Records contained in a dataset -
********************

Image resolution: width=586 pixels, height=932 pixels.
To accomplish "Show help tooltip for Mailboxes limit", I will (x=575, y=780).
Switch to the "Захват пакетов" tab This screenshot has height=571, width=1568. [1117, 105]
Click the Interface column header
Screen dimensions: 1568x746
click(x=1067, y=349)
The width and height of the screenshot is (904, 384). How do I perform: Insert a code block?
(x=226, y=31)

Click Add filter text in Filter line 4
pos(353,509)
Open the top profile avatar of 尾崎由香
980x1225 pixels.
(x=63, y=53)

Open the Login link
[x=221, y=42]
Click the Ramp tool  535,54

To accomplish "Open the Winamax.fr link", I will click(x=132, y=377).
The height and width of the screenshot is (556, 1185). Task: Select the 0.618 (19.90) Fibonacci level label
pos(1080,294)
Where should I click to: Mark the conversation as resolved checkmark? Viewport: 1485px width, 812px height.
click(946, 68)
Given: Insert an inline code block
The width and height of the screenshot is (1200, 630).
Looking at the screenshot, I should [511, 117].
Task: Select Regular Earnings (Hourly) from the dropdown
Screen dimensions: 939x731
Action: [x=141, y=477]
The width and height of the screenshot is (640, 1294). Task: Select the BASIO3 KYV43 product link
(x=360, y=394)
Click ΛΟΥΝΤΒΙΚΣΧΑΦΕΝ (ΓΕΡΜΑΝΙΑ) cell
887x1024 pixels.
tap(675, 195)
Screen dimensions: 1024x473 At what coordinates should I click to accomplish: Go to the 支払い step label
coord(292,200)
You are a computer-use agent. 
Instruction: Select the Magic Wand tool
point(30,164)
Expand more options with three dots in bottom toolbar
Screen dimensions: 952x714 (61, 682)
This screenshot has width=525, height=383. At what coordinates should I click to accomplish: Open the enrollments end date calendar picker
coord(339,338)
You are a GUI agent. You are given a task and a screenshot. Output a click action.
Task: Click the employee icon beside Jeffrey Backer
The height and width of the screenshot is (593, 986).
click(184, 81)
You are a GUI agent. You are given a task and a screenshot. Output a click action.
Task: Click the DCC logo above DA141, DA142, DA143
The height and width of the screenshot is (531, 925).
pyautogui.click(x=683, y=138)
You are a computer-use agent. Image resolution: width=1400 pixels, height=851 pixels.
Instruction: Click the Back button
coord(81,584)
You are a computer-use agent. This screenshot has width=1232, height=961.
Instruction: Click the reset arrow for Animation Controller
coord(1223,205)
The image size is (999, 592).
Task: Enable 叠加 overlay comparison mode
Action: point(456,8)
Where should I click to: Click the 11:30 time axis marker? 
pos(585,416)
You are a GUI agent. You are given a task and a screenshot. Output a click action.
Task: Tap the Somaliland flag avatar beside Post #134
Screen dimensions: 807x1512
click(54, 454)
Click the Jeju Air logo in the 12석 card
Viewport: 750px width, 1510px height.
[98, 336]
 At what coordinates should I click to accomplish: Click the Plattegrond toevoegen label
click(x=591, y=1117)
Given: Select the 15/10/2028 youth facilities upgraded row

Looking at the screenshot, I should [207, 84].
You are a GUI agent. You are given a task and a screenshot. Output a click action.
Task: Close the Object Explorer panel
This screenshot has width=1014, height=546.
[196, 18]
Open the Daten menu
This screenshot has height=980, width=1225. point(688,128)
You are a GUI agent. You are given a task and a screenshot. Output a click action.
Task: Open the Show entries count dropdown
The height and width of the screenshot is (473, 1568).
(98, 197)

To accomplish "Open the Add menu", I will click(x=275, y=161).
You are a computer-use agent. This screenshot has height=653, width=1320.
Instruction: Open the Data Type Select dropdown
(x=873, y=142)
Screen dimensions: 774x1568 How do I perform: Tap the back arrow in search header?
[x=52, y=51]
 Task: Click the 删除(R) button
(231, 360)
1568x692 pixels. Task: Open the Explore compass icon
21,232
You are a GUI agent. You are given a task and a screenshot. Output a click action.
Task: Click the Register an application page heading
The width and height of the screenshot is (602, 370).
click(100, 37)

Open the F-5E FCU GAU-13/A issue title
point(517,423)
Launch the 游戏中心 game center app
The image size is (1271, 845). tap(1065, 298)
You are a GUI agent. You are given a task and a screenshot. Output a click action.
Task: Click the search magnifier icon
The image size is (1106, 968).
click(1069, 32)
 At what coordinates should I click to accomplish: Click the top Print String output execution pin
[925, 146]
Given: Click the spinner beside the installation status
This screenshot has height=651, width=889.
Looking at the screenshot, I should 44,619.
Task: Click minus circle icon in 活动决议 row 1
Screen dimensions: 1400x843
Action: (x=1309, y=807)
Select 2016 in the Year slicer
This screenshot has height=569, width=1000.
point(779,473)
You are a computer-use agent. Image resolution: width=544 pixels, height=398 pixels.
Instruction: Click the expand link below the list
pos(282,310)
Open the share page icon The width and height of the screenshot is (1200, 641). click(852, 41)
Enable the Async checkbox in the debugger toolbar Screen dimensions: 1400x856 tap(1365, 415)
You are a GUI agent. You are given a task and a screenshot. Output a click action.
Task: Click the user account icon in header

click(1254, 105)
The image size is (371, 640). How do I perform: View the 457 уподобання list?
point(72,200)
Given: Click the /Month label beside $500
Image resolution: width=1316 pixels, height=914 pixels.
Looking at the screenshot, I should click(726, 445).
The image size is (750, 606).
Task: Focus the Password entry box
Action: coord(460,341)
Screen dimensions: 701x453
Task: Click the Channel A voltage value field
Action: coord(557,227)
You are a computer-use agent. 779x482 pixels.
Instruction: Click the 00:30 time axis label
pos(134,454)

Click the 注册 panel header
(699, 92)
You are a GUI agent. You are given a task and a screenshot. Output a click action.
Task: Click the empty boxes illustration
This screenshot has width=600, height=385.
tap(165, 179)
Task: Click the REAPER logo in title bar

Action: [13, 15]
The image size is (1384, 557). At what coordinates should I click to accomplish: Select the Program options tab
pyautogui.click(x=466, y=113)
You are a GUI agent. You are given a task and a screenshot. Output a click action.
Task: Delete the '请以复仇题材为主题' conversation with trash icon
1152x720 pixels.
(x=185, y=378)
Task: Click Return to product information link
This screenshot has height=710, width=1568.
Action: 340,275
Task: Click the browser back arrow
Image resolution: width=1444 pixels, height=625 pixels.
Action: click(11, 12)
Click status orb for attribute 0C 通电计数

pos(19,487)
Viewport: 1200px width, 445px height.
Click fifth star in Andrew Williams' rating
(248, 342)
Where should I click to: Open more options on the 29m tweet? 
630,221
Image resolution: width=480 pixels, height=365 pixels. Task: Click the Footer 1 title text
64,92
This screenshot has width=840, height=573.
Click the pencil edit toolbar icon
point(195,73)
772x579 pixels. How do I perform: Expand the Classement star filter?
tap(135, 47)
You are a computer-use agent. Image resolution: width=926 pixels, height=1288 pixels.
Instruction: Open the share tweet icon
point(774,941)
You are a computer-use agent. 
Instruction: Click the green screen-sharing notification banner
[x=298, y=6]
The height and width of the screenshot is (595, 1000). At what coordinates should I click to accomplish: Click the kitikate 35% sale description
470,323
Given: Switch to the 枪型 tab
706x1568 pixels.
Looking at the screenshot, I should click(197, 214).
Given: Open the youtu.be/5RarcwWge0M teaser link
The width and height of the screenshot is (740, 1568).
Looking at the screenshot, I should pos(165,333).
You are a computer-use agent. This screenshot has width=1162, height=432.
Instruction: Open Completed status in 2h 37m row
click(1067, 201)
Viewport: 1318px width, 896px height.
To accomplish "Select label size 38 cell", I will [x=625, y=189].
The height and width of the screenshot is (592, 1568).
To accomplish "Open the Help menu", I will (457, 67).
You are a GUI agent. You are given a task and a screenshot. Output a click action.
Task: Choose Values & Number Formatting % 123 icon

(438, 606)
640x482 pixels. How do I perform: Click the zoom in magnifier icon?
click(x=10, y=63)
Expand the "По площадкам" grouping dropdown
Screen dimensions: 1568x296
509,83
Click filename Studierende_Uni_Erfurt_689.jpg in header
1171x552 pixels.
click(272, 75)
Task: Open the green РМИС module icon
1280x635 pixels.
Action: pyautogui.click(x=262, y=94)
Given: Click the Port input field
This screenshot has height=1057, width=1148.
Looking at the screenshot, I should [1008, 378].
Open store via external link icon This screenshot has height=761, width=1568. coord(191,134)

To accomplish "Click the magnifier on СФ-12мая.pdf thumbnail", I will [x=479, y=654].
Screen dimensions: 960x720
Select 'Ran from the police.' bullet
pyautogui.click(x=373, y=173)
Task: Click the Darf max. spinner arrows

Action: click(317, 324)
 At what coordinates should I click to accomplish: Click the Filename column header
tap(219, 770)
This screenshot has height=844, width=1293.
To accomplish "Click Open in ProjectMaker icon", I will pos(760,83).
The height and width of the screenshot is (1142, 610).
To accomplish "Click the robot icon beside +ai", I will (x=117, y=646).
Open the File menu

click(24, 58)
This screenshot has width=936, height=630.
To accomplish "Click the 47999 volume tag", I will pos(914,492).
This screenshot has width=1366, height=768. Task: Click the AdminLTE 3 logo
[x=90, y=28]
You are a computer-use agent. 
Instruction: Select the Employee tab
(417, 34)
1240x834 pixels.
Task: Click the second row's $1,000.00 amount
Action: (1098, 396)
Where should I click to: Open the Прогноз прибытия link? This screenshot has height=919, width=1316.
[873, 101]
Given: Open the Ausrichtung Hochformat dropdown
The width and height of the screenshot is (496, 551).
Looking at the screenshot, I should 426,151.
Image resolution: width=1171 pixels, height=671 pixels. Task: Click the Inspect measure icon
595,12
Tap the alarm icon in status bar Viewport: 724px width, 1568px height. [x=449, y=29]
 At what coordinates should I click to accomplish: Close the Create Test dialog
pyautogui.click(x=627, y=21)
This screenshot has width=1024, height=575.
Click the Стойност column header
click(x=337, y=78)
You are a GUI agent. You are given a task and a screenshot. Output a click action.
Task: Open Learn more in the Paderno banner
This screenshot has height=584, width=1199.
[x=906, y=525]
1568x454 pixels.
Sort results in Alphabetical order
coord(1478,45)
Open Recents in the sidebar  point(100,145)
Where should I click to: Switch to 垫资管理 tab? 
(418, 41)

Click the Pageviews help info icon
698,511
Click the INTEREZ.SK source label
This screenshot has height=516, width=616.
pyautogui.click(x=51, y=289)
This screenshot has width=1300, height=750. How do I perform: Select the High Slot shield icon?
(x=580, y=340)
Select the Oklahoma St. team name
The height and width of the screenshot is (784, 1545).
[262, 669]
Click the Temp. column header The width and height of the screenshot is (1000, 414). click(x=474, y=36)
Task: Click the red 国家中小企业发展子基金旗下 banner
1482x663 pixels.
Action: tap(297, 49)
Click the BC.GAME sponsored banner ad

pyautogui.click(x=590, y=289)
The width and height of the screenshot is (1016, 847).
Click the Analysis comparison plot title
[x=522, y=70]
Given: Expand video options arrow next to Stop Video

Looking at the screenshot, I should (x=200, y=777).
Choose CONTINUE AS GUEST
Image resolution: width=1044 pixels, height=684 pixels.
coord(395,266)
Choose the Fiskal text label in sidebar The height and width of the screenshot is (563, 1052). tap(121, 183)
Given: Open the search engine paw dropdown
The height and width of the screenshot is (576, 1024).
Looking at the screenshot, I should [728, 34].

********************

REQUIRED ACTION - Extract the first line above and each line after it up to and including the one with "Click the Ramp", please, exactly and with nothing else.

YOUR RESPONSE -
Image resolution: width=586 pixels, height=932 pixels.
To accomplish "Show help tooltip for Mailboxes limit", I will (x=575, y=780).
Switch to the "Захват пакетов" tab This screenshot has height=571, width=1568. [1117, 105]
Click the Interface column header
Screen dimensions: 1568x746
click(x=1067, y=349)
The width and height of the screenshot is (904, 384). How do I perform: Insert a code block?
(x=226, y=31)

Click Add filter text in Filter line 4
pos(353,509)
Open the top profile avatar of 尾崎由香
980x1225 pixels.
(x=63, y=53)

Open the Login link
[x=221, y=42]
Click the Ramp tool  535,54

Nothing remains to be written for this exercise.